A richly detailed, profoundly engrossing story of how religion has influenced American foreign relations, told through the stories of the men and women—from presidents to preachers—who have plotted the country’s course in the world.
Ever since John Winthrop argued that the Puritans’ new home would be “a city upon a hill,” Americans’ role in the world has been shaped by their belief that God has something special in mind for them. But this is a story that historians have mostly ignored. Now, in the first authoritative work on the subject, Andrew Preston explores the major strains of religious fervor—liberal and conservative, pacifist and militant, internationalist and isolationist—that framed American thinking on international issues. From George Washington to George W. Bush, from the Puritans to the present, from the colonial wars to the Cold War, religion has been one of America’s most powerful sources of ideas about the wider world. Sword of the Spirit, Shield of Faith is a bold synthesis of American history and also a remarkable work of balance and fair-mindedness about one of the most fraught subjects in America.

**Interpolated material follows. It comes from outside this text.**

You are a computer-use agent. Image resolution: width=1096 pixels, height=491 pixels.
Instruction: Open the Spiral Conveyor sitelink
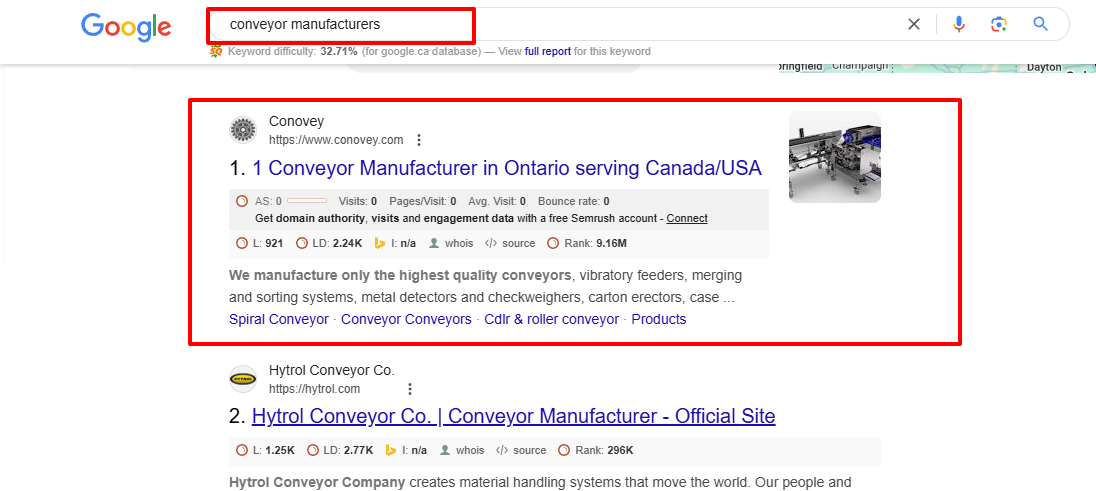(278, 319)
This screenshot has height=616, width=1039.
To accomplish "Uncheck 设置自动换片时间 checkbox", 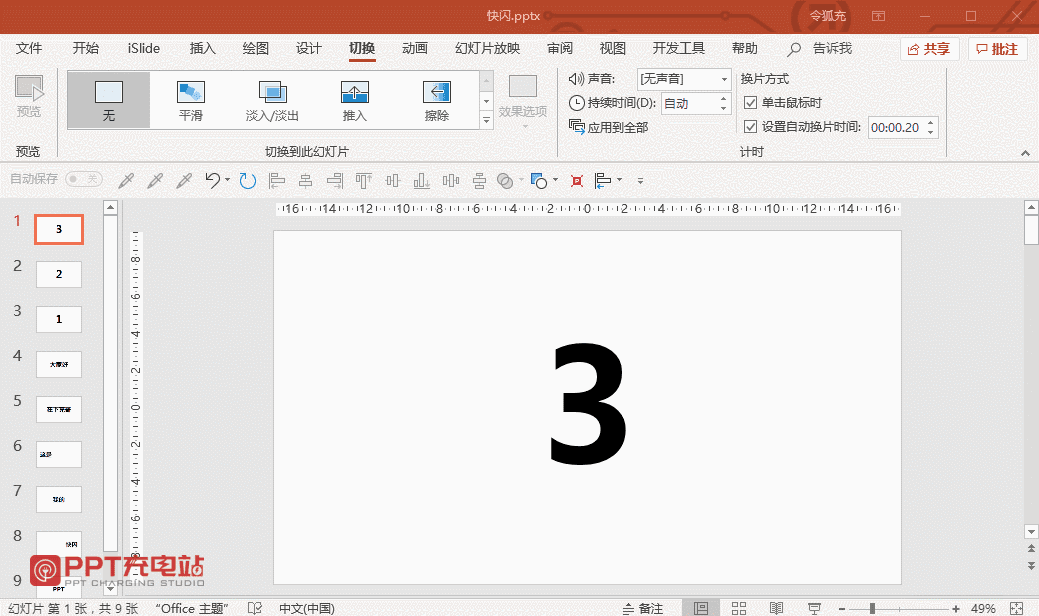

ANDREW PRESTON is a Senior Lecturer in History and Fellow of Clare College at Cambridge University. He has been a Fellow at the Cold War Studies Centre at the London School of Economics, and has previously held professorships in History and International Studies at Yale University, the University of Victoria, and The Graduate Institute of International and Development Studies in Geneva. In addition to several journal articles and book chapters, Preston is the author of The War Council: McGeorge Bundy, the NSC, and Vietnam (Harvard University Press, 2006) and co-editor, with Fredrik Logevall, of Nixon in the World: American Foreign Relations, 1969-1977 (Oxford University Press, 2008).